Diversification Opportunities for Franklin Mutual and Harding Loevner
0.52 | Correlation Coefficient |
Very weak diversification
The 3 months correlation between Franklin and Harding is 0.52. Overlapping area represents the amount of risk that can be diversified away by holding Franklin Mutual Global and Harding Loevner Frontier in the same portfolio, assuming nothing else is changed. The correlation between historical prices or returns on Harding Loevner Frontier and Franklin Mutual is a relative statistical measure of the degree to which these equity instruments tend to move together. The correlation coefficient measures the extent to which returns on Franklin Mutual Global are associated (or correlated) with Harding Loevner. Values of the correlation coefficient range from -1 to +1, where. The correlation of zero (0) is possible when the price movement of Harding Loevner Frontier has no effect on the direction of Franklin Mutual i.e., Franklin Mutual and Harding Loevner go up and down completely randomly.

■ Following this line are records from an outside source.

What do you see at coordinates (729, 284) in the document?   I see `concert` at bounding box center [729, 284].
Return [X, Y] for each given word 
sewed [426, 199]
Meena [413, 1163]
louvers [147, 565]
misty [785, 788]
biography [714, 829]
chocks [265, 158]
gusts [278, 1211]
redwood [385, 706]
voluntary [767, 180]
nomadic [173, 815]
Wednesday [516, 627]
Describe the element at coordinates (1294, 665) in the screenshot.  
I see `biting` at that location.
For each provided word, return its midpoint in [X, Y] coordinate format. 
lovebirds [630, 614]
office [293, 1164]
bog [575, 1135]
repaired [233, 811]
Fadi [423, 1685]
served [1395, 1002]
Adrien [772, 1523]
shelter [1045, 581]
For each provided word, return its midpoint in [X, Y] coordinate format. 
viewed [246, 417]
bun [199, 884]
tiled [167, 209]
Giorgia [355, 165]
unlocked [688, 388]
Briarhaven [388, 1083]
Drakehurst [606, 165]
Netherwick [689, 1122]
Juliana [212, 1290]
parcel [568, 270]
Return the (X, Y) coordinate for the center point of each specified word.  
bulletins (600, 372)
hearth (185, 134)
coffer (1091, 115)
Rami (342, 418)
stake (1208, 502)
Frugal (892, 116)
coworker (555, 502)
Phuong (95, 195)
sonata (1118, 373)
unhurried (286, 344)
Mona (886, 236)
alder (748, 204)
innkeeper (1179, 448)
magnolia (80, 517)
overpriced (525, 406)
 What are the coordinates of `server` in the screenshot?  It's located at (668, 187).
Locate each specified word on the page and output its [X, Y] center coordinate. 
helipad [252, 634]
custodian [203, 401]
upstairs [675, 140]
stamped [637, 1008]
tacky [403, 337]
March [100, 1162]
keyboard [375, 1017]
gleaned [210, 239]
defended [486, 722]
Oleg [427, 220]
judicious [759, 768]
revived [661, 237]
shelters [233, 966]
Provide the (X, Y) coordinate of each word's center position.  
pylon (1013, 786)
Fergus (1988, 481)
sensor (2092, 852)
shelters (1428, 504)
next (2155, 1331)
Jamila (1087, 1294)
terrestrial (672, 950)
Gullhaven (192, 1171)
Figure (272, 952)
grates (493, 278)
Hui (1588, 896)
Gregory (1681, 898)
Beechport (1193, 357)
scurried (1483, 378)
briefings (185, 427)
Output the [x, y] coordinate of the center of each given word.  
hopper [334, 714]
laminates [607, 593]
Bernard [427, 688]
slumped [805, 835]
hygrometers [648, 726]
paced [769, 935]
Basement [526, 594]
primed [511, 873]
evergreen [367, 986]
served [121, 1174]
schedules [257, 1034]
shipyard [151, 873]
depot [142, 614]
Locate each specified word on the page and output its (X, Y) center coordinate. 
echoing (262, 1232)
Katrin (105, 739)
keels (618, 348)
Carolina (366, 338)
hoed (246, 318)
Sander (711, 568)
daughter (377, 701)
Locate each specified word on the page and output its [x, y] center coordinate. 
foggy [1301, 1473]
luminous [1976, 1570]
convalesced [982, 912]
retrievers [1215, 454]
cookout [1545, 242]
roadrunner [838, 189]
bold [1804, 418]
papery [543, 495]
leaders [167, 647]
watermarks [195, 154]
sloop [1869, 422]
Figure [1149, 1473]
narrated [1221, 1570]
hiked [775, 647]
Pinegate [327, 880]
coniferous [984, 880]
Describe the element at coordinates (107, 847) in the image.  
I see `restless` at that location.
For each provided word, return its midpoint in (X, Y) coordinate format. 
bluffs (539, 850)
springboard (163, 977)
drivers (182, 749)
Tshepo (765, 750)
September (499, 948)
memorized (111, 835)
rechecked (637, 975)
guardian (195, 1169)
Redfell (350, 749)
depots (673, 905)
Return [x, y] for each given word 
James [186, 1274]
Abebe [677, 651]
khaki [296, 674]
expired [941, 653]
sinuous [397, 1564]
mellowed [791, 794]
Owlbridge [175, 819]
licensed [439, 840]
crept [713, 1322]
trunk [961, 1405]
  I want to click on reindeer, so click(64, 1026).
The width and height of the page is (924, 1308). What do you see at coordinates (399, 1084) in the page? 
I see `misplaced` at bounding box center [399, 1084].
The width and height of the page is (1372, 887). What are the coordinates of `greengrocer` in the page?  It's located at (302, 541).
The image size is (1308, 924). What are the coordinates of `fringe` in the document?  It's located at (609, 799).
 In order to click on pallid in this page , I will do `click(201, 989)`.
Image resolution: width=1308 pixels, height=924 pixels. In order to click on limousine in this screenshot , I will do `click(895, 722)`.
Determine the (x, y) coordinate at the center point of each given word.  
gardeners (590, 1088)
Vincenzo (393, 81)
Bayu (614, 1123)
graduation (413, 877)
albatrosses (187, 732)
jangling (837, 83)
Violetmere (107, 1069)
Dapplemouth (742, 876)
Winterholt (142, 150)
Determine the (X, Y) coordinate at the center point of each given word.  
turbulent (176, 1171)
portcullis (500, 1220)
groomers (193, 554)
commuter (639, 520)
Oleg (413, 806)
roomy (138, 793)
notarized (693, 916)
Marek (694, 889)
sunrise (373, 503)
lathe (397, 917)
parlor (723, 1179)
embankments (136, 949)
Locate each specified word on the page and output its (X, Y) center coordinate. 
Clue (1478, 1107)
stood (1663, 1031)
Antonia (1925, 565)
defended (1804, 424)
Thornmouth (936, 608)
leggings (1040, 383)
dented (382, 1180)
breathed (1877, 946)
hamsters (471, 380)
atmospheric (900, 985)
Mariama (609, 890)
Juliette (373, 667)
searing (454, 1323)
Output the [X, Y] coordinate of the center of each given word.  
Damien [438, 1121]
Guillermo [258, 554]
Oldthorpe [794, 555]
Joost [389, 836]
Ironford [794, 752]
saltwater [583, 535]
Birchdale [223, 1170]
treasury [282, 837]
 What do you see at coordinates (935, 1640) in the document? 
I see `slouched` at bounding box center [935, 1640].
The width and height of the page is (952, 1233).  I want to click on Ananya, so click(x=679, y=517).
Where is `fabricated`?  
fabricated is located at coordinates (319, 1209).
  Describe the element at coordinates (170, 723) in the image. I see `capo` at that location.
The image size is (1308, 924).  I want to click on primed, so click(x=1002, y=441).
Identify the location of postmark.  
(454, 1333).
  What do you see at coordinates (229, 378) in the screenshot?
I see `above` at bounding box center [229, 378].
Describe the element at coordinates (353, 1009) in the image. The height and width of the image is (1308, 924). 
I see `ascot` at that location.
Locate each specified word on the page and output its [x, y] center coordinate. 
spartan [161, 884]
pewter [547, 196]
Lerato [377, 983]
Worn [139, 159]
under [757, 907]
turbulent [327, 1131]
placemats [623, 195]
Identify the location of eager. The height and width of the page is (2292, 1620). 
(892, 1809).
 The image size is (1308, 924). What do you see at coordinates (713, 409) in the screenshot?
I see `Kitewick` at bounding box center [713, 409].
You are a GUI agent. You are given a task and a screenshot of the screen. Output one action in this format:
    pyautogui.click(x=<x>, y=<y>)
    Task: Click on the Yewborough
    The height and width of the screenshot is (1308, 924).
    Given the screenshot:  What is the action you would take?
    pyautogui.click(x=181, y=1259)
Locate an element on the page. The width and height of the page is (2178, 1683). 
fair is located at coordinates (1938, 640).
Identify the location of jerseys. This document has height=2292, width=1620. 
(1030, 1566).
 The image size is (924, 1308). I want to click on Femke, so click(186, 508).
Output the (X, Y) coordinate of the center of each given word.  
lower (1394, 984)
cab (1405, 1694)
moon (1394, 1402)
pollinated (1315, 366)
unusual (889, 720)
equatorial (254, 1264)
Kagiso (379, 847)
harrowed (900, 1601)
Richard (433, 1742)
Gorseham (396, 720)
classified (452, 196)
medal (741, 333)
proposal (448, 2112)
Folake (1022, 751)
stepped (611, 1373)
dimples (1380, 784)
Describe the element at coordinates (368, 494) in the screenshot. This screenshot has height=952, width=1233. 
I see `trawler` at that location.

Pair Corralation between Franklin Mutual and Harding Loevner
Assuming the 90 days horizon Franklin Mutual Global is expected to generate 1.18 times more return on investment than Harding Loevner. However, Franklin Mutual is 1.18 times more volatile than Harding Loevner Frontier. It trades about 0.22 of its potential returns per unit of risk. Harding Loevner Frontier is currently generating about 0.01 per unit of risk. If you would invest 2,770 in Franklin Mutual Global on December 30, 2024 and sell it today you would earn a total of 251.00 from holding Franklin Mutual Global or generate 9.06% return on investment over 90 days.
Time Period | 3 Months [change] |
Direction | Moves Together |
Strength | Weak |
Accuracy | 100.0% |
Values | Daily Returns |
Franklin Mutual Global vs. Harding Loevner Frontier
Performance |
Timeline |
Franklin Mutual Global |
Harding Loevner Frontier |
Franklin Mutual and Harding Loevner Volatility Contrast
Predicted Return Density |
Returns |
Pair Trading with Franklin Mutual and Harding Loevner
The main advantage of trading using opposite Franklin Mutual and Harding Loevner positions is that it hedges away some unsystematic risk. Because of two separate transactions, even if Franklin Mutual position performs unexpectedly, Harding Loevner can make up some of the losses. Pair trading also minimizes risk from directional movements in the market. For example, if an entire industry or sector drops because of unexpected headlines, the short position in Harding Loevner will offset losses from the drop in Harding Loevner's long position.Franklin Mutual vs. Artisan Emerging Markets | Franklin Mutual vs. Franklin Emerging Market | Franklin Mutual vs. Aqr Sustainable Long Short | Franklin Mutual vs. Siit Emerging Markets |
Harding Loevner vs. Harding Loevner Emerging | Harding Loevner vs. Harding Loevner Institutional | Harding Loevner vs. Harding Loevner Global | Harding Loevner vs. Harding Loevner Frontier |
Check out your portfolio center.Note that this page's information should be used as a complementary analysis to find the right mix of equity instruments to add to your existing portfolios or create a brand new portfolio. You can also try the Investing Opportunities module to build portfolios using our predefined set of ideas and optimize them against your investing preferences.